THE TASK
Find the line containing "Find butik og åbningstider (382, 2324)" in the records below. Copy exactly that line and each one after it, ending at the line containing "Точечные светильники (18, 1281)", and nothing more.

ENTRIES PROVIDED
%%
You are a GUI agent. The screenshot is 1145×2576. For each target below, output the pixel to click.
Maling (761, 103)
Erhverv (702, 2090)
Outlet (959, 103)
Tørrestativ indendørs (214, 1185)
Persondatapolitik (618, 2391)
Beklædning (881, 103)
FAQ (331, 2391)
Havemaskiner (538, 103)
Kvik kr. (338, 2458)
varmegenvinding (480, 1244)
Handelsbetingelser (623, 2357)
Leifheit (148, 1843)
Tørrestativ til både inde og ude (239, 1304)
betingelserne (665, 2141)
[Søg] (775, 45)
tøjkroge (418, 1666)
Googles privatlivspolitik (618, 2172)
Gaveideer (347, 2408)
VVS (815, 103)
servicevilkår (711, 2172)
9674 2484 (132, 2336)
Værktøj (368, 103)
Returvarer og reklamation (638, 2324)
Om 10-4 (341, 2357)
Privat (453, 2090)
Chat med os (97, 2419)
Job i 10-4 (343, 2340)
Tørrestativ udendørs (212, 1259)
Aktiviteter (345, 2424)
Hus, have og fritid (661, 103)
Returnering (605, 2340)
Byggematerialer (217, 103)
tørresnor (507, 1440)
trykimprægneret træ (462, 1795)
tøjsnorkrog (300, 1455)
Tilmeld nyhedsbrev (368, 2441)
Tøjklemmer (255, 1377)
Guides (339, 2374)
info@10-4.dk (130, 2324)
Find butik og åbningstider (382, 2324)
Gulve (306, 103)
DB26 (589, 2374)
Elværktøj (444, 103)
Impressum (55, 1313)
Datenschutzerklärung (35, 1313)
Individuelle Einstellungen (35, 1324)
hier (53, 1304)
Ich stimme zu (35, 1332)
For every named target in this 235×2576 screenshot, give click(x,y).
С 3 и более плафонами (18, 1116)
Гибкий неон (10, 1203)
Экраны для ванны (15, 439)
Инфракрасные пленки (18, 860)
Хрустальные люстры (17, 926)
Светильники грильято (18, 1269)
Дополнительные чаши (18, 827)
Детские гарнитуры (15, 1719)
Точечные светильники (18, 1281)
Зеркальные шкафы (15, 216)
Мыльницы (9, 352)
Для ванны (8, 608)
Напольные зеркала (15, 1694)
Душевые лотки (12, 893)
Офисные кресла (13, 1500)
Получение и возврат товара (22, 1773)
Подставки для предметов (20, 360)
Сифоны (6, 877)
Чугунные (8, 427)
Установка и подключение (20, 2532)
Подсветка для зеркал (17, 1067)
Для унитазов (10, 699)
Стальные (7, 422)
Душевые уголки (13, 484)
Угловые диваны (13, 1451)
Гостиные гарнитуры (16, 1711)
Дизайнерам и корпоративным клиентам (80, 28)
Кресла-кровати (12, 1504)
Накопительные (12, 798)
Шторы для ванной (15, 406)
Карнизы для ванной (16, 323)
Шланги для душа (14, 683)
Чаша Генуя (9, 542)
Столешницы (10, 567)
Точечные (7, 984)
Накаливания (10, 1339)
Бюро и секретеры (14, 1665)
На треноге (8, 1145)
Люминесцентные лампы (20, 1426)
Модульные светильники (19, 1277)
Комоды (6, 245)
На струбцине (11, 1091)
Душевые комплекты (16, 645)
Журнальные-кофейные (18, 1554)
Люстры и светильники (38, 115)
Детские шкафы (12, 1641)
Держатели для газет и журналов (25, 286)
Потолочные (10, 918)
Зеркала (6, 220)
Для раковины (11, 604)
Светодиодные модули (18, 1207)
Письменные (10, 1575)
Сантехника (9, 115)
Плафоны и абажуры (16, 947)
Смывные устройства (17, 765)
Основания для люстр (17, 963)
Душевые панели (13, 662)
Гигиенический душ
%%
RESULT FOR THIS EXERCISE
Find butik og åbningstider (382, 2324)
Gulve (306, 103)
DB26 (589, 2374)
Elværktøj (444, 103)
Impressum (55, 1313)
Datenschutzerklärung (35, 1313)
Individuelle Einstellungen (35, 1324)
hier (53, 1304)
Ich stimme zu (35, 1332)
For every named target in this 235×2576 screenshot, give click(x,y).
С 3 и более плафонами (18, 1116)
Гибкий неон (10, 1203)
Экраны для ванны (15, 439)
Инфракрасные пленки (18, 860)
Хрустальные люстры (17, 926)
Светильники грильято (18, 1269)
Дополнительные чаши (18, 827)
Детские гарнитуры (15, 1719)
Точечные светильники (18, 1281)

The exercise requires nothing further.